Tuesday, December 1, 2009

Still Held In Thine Own Hand

Today is the twenty-first "official" commemoration of World AIDS Day established by the United Nations in 1988. It is not only a day of remembrance but also of activism, commitment, and still, sometimes, anger. Many government and private agencies (collected here by Google) hold special events today, but they would like us all to remember that they are in business the other 364 days of the year as well.

The Metropolitan Community Church organized their
first World AIDS Day commemoration two years before the UN, in 1986, an international response that was joined by thousands of congregations outside that denomination. Thousands of churches will still mark the occasion today, many in interfaith services.

I have used this hymn here before, but it has come to resonate powerfully for me for this particular occasion of remembrance. It was first published in 1920, and I suspect that the author, George Wallace Briggs, wrote it at least partially in response to World War I. The theme of a generation lost in circumstances not of their making was popular in those years (the poem In Flanders Fields perhaps the most well-known expression) and it was reborn in the last years of the twentieth century in response to the AIDS epidemic.

Creator, by whose people
Our house was built of old,
Whose hand hath crowned thy children
With blessings manifold,
For thine unfailing mercies
Far-strewn along our way,
With all who passed before us,
We praise thy Name today.

The changeful years unresting
Their silent course have sped,
New comrades ever bringing
In comrades' steps to tread;
And some are long forgotten,
Long past their hopes and fears;
Safe rest they in thy keeping,
Who changest not with years.

They reap not where they labored;
We reap what they have sown;
Our harvest may be garnered
By ages yet unknown.
The days of old have dowered us
With gifts beyond all praise;
Creator, make us faithful
To serve the coming days.

Before us and beside us,
Still held in thine own hand
A cloud unseen of witness,
Our elder comrades stand:
One family unbroken,
We join, with one acclaim,
One heart, one voice uplifting
To glorify thy Name.

George Wallace Briggs, 1920; alt.
Joseph Barnby, 1869

I was a member of MCC churches in New York and San Francisco between 1984 and 2000, both cities central to the crisis. A 1988 article published in The Christian Century described the impact of AIDS on our San Francisco congregation in those early years (the hymn from which the article's title is taken can be seen here). Within a year of that article the situation would be even more threatening; imagine a church where the clergy staff performed up to five memorial services every weekend. For those who remember those years, their impact is still felt, almost daily for some, for others sometimes a sudden shock of recollection that can be triggered by an unexpected association.

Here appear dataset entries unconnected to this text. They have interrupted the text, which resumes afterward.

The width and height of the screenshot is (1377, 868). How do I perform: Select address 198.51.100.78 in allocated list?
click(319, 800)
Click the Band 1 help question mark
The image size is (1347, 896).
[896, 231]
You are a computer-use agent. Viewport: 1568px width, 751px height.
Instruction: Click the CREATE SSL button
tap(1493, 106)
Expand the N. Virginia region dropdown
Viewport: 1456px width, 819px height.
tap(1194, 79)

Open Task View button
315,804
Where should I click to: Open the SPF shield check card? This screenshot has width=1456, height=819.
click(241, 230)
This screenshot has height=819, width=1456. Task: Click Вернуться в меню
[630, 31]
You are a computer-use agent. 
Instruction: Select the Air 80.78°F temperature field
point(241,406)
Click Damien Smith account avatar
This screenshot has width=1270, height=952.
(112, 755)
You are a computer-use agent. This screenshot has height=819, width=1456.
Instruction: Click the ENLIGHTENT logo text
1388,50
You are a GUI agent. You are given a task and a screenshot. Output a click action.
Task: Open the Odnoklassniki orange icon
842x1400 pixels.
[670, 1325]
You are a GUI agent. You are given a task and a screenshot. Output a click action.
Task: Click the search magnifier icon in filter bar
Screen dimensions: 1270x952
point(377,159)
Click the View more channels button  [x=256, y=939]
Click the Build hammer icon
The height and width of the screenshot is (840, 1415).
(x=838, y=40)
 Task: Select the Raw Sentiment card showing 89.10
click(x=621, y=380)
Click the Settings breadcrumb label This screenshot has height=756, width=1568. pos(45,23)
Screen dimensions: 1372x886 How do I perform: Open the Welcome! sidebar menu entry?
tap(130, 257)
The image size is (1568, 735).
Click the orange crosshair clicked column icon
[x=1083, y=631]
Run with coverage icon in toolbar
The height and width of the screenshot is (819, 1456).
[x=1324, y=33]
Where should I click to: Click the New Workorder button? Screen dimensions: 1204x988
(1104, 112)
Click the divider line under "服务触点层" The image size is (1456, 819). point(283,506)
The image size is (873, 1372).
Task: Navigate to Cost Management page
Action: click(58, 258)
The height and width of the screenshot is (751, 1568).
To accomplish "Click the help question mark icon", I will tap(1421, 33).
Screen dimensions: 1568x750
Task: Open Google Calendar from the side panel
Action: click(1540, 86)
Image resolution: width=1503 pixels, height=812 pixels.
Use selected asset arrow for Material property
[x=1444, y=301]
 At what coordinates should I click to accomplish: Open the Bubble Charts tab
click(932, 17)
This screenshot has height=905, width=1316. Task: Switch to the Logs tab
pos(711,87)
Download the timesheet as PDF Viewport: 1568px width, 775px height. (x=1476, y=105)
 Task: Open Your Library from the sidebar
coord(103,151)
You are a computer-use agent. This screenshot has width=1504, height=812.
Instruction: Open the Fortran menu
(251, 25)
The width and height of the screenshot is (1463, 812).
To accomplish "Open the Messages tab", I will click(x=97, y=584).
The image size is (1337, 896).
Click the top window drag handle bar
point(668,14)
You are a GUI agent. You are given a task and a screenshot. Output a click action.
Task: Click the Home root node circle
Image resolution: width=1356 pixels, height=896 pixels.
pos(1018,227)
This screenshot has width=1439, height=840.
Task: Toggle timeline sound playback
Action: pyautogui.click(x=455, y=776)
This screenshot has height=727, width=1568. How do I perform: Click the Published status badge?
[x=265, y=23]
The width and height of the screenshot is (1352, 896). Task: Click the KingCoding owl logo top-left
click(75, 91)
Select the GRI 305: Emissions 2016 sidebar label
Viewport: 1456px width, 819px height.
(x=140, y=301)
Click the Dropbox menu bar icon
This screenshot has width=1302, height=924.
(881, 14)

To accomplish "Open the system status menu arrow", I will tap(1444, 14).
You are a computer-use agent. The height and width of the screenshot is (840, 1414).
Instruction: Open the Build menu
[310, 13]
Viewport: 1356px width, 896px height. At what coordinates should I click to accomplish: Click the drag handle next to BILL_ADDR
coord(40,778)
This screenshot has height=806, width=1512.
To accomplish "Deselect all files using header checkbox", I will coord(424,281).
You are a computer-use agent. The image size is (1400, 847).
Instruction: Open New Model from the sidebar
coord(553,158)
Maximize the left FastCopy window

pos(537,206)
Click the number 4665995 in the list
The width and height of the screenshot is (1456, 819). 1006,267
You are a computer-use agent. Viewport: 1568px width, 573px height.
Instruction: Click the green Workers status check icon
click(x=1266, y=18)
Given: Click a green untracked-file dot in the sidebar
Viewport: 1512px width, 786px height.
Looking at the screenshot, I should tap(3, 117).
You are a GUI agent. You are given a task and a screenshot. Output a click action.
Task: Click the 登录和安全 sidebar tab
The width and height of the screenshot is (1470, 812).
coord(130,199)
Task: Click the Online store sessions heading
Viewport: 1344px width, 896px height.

I remember Tim, Craig, Johnny, Jim, Paul, Bruce, Scott, both Jeffs and the many many others who are no longer here, but not just today. They still come to me often in times of prayer as part of the great communion of saints, the cloud unseen of witness from this final stanza. I also remember the countless more who cared for them and loved them and still miss them today. One family unbroken...


Leland Bryant Ross said...

Good hymn!

Dorothy said...

I like that hymn too and can think of so many heart-breaking situations in which it would be not only appropriate but comforting as well.